● **YOUR INSTRUCTIONS**
Find and copy each line in the material below where the string "agent" occurs.

▽

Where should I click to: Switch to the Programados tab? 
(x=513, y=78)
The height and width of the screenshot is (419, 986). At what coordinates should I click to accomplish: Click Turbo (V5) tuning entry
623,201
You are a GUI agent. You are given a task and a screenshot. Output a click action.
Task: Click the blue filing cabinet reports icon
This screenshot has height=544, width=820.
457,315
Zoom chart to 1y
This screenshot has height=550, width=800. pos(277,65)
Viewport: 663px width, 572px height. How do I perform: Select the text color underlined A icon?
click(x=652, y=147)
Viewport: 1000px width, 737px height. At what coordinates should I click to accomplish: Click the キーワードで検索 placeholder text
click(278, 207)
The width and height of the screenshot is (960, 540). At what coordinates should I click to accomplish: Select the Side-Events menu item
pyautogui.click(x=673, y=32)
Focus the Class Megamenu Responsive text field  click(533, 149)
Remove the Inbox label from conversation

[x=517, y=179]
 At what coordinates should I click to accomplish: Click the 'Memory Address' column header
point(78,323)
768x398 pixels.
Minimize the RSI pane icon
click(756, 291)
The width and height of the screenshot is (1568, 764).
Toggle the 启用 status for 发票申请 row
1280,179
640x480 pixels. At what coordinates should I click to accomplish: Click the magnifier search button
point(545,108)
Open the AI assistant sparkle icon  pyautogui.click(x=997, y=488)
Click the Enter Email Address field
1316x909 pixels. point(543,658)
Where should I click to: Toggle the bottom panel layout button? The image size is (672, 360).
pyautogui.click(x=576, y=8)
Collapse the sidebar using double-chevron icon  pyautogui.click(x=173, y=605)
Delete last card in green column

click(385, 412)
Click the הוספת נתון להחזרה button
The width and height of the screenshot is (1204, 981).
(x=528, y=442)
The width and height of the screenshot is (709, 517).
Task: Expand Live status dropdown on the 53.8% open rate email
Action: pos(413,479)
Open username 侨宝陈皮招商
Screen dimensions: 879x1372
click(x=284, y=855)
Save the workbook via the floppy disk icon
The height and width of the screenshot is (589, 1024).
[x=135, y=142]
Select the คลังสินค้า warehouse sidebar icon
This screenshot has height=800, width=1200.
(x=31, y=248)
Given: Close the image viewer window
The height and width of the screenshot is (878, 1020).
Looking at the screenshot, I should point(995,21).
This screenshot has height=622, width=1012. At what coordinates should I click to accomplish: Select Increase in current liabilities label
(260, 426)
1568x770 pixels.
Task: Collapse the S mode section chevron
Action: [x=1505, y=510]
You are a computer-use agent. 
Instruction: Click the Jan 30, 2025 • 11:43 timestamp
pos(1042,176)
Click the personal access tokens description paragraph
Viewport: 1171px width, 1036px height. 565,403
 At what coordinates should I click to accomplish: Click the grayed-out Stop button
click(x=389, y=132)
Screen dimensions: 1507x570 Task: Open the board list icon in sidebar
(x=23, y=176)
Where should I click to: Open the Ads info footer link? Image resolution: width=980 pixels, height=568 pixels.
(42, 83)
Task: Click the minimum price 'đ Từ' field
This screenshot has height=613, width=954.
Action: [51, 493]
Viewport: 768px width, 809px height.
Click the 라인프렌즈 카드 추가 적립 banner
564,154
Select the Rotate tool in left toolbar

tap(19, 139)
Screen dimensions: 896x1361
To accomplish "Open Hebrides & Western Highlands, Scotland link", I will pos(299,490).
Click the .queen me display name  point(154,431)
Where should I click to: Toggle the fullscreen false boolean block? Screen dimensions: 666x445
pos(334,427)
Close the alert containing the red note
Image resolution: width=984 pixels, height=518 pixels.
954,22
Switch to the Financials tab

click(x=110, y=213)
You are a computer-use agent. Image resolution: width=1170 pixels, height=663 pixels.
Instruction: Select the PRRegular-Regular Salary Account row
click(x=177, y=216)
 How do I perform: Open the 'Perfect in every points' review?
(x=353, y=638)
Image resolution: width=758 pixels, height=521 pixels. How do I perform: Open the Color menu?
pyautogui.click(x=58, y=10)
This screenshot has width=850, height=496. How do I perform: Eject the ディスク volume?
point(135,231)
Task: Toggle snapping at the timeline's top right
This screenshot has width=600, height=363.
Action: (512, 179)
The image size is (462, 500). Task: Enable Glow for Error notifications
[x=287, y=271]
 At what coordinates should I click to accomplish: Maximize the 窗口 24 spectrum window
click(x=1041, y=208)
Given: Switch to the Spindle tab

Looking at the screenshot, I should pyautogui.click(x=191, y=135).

△

● **TASK SOLUTION**
You are a GUI agent. You are given a task and a screenshot. Output a click action.
You are a computer-use agent. 
You are a computer-use agent. Image resolution: width=1170 pixels, height=663 pixels.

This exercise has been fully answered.